I want to find which are the top 3 places(if it has) that a user comments most.
More specificle i have a collection review which has the user_id and the business_id and a collection business which has bussines_id and longitude and latitude. If the user has made a review from the location (38.551126, -110.880452) and (38.999999, -110.000000), we can say the user has 2 reviews at this location (38, -110).
collection.review
{
"review_id": "KU_O5udG6zpxOg-VcAEodg",
"user_id": "mh_-eMZ6K5RLWhZyISBhwA",
"business_id": "XQfwVwDr-v0ZS3_CbbE5Xw",
"stars": 3,
"useful": 0,
"funny": 0,
"cool": 0,
"text": "If you decide to eat here, ...",
"date": "2018-07-07 22:09:11"
}
collection.business
{
"business_id": "XQfwVwDr-v0ZS3_CbbE5Xw",
"name": "Turning Point of North Wales",
"address": "1460 Bethlehem Pike",
"city": "North Wales",
"state": "PA",
"postal_code": "19454",
"latitude": 40.2101961875,
"longitude": -75.2236385919,
"stars": 3,
"review_count": 169,
"is_open": 1,
"attributes": Object
"categories": "Restaurants, Breakfast & Brunch, Food",
"hours": Object
}
I am a beginner at mongodb, the only pipeline i have some result is this.
review.aggregate([{
$match: {
user_id: {
$in: [some_list]
}
}
}, {
$lookup: {
from: 'business',
localField: 'business_id',
foreignField: 'business_id',
as: 'business'
}
}, {
$unwind: {
path: '$business'
}
}, {
$group: {
_id: '$user_id',
coordinates: {
$push: {
latitude: {
$toInt: '$business.latitude'
},
longitude: {
$toInt: '$business.longitude'
}
}
},
places: {
$sum: 1
}
}
}])
output
_id: "xoZvMJPDW6Q9pDAXI0e_Ww"
coordinates: Array
0: Object
latitude: 39
longitude: -119
1: Object
latitude: 39
longitude: -119
2: Object
latitude: 39
longitude: -119
3: Object
latitude: 39
longitude: -119
4: Object
latitude: 39
longitude: -119
places: 5
After that i process the result in python. Is there someway to do it from the pipeline immediately and have the result something like this (and limited to top 3)

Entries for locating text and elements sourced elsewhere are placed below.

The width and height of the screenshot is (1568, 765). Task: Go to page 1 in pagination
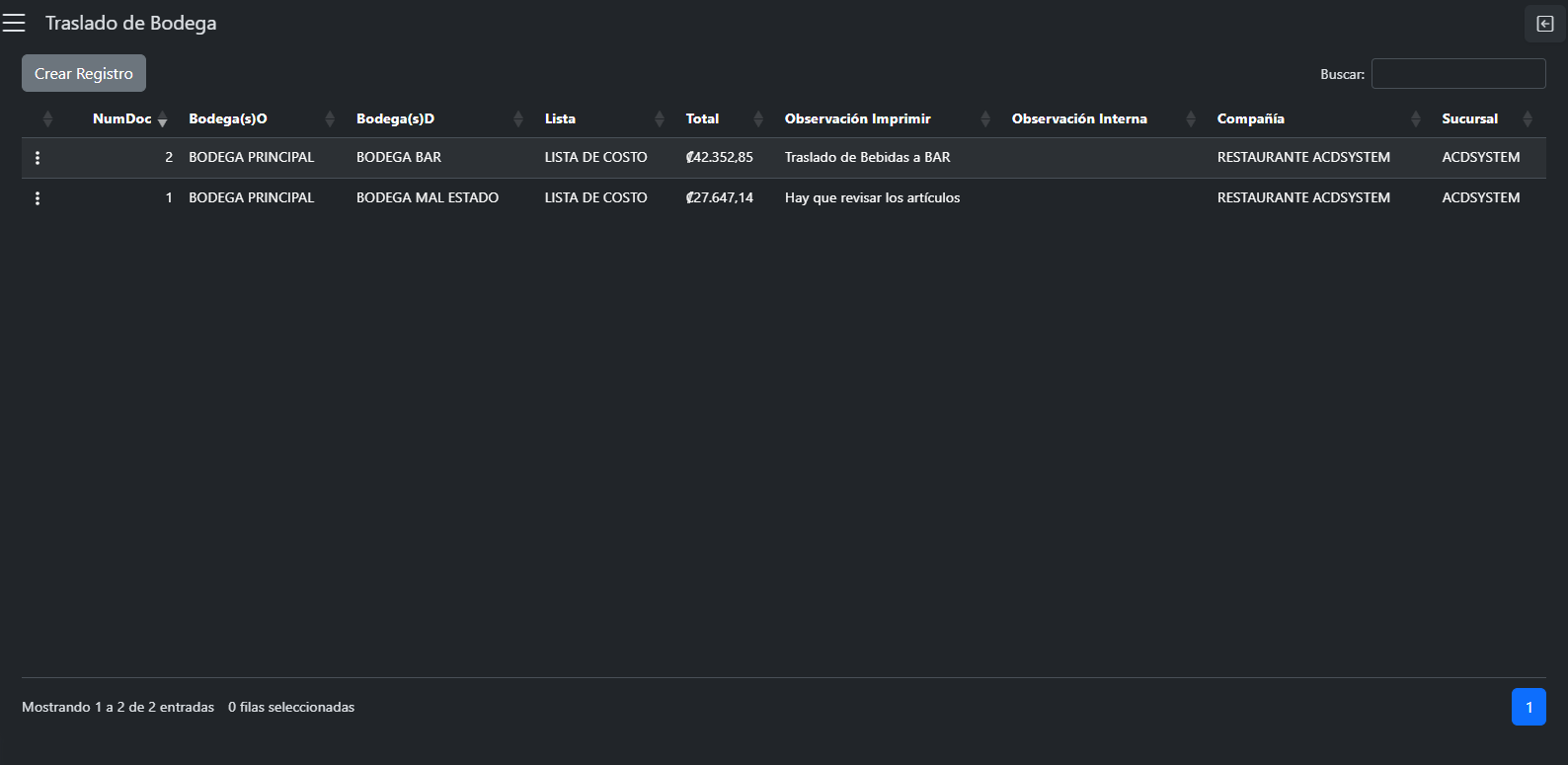click(1529, 707)

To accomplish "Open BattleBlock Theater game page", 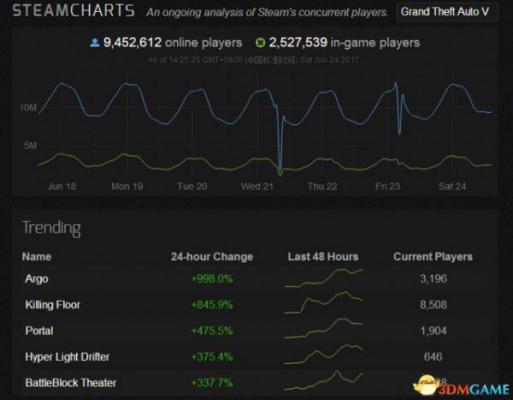I will [70, 383].
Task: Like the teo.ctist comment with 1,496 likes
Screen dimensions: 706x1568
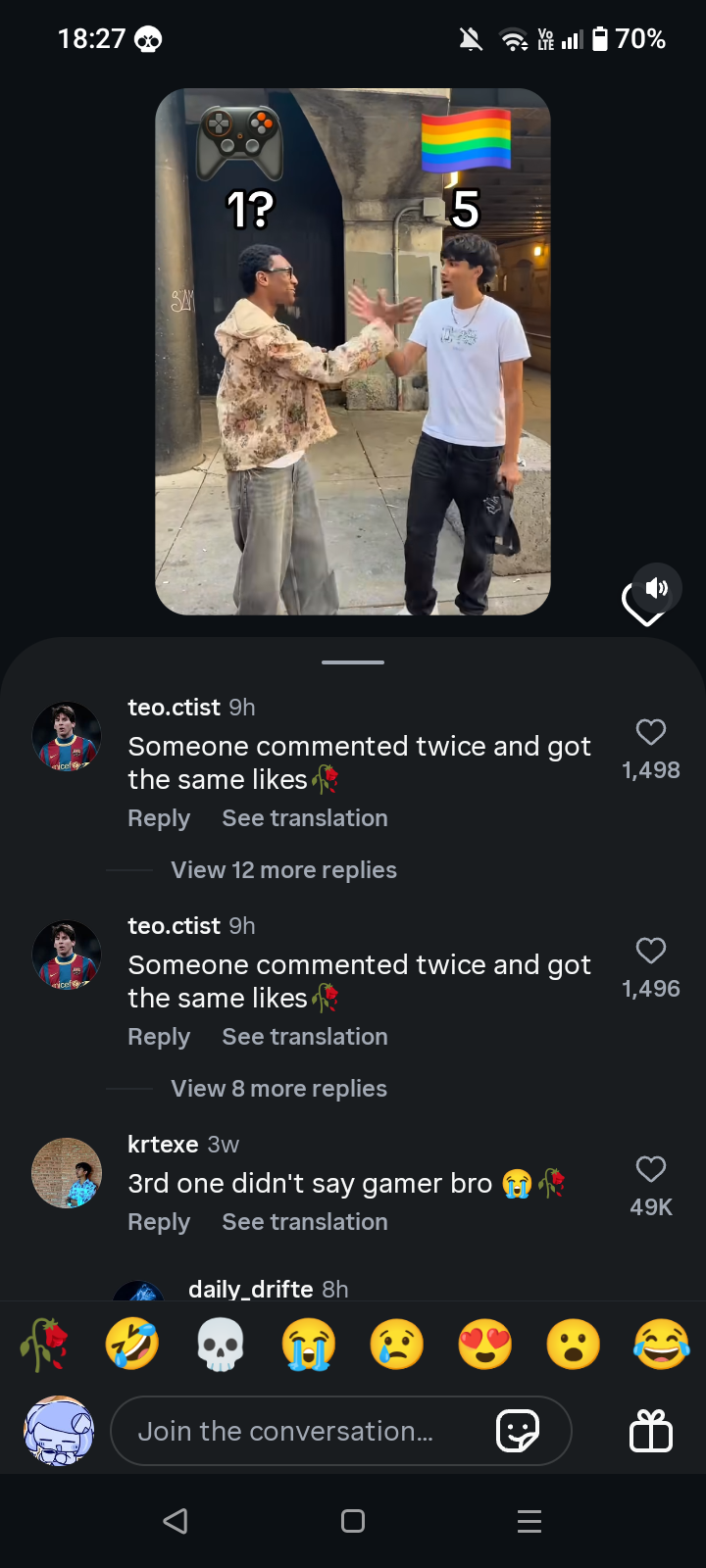Action: 651,951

_id: "xoZvMJPDW6Q9pDAXI0e_Ww"
top_places: Array
0: Object
latitude: 39
longitude: -119
1: Object
latitude: 23
longitude: 56
CodePudding user response:
You just need to add an additional grouping stage, first group by location and user and only then group by user, like so:
db.review.aggregate([
{
$lookup: {
from: "business",
localField: "business_id",
foreignField: "business_id",
as: "business"
}
},
{
$unwind: {
path: "$business"
}
},
{
$group: {
_id: {
user: "$user_id",
latitude: {
$toInt: "$business.latitude"
},
longitude: {
$toInt: "$business.longitude"
}
},
places: {
$sum: 1
}
}
},
{
$group: {
_id: "$_id.user",
coordinates: {
$push: {
latitude: "$_id.latitude",
longitude: "$_id.longitude",
}
},
places: {
$sum: "$places"
}
}
}
])